Complex queries can be created with multiple logical AND and OR operators. For example,
(authorName:YYY OR authorName:ZZZ) AND dsPublicationDate:NNNN
Some further query examples:
For specific datasets using a persistentID:
(dsPersistentId:10.5000/ZZYYXX/ OR dsPersistentId:10.5000/XXYYZZ)
For all datasets within a specific ID authority:
dsPersistentId:10.5000/XXYYZZ
For all Dataverse collections with subjects of Astronomy and Astrophysics or Earth and Environmental Sciences:
(dvSubject:"Astronomy and Astrophysics" OR dvSubject:"Earth and Environmental Sciences")
For all datasets containing the keyword “censorship”:
keywordValue:censorship
Important: New SOLR schema required!
In order to be able to define OAI sets, your SOLR server must be upgraded with the search schema that came with release 4.5 (or later), and all your local datasets must be re-indexed, once the new schema is installed.
OAI Set updates
Every time a new harvesting set is created, or changes are made to an existing set, the contents of the set are automatically updated - the Dataverse installation will find the datasets defined by the query, and attempt to run the metadata export on the ones that haven’t been exported yet. Only the datasets for which the export has completed successfully, and the results cached on the filesystem are included in the OAI sets advertised to the harvesting clients!

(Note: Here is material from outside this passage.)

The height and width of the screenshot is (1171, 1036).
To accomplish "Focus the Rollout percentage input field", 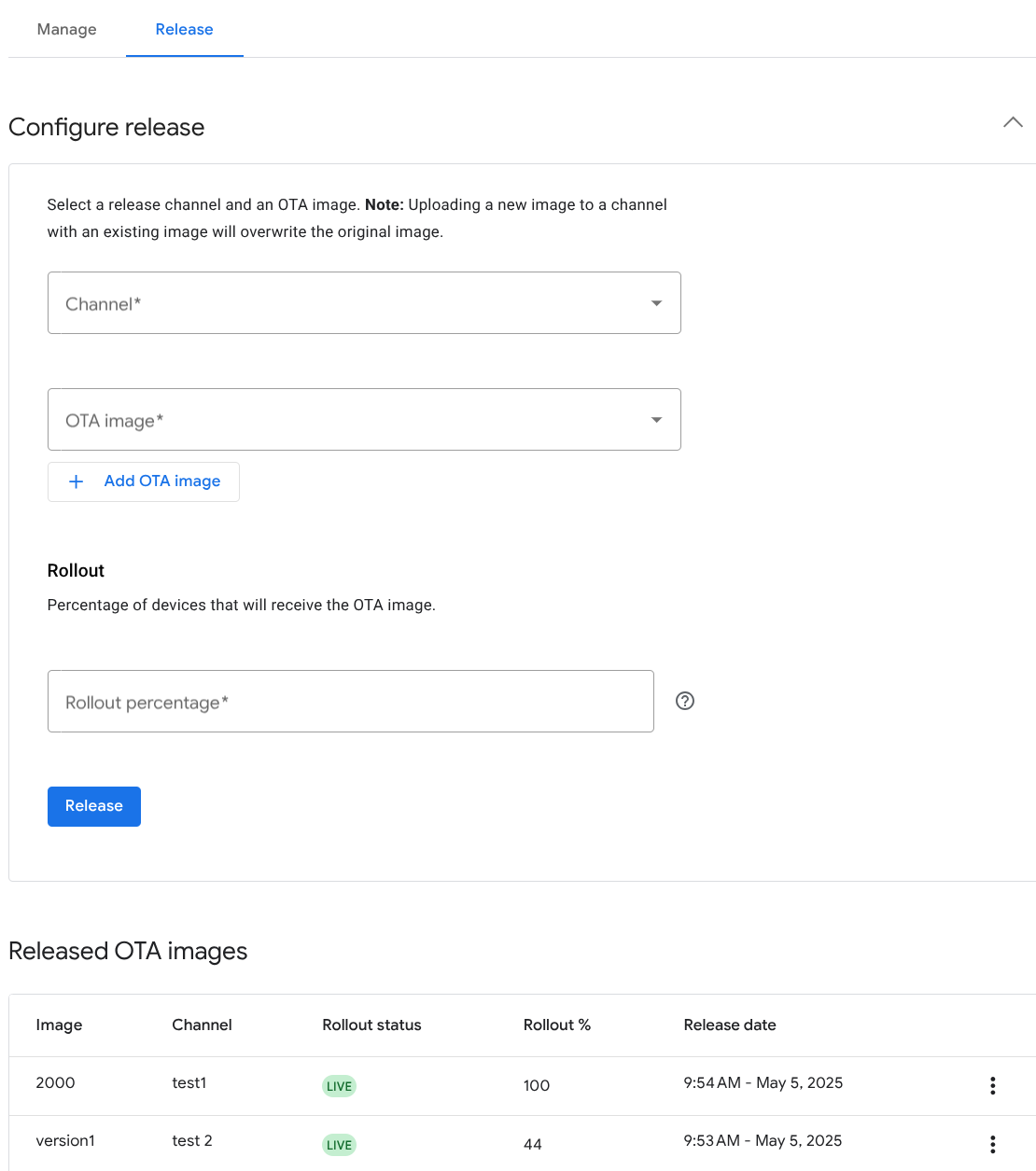I will pyautogui.click(x=350, y=702).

This is in contrast to how the sets used to be managed in DVN v.3, where sets had to be exported manually before any such changes had effect.
Important: Note however that changes made to the actual dataset
metadata do not automatically trigger any corresponding OAI sets to
be updated immediately! For example: let’s say you have created an OAI set defined by
the search query authorName:king
, that resulted in 43
dataset records. If a new dataset by the same author is added and published, this does not immediately add the extra
record to the set! It would simply be too expensive, to refresh all
the sets every time any changes to the metadata are made.
The OAI set will however be updated automatically by a scheduled metadata export job that runs every night (at 2AM, by default). This export timer is created and activated automatically every time the application is deployed or restarted. See the Metadata Export section of the Admin Guide, for more information on the automated metadata exports.
It is still possible however to make changes like this be immediately reflected in the OAI server, by going to the Harvesting Server page and clicking the “Run Export” icon next to the desired OAI set.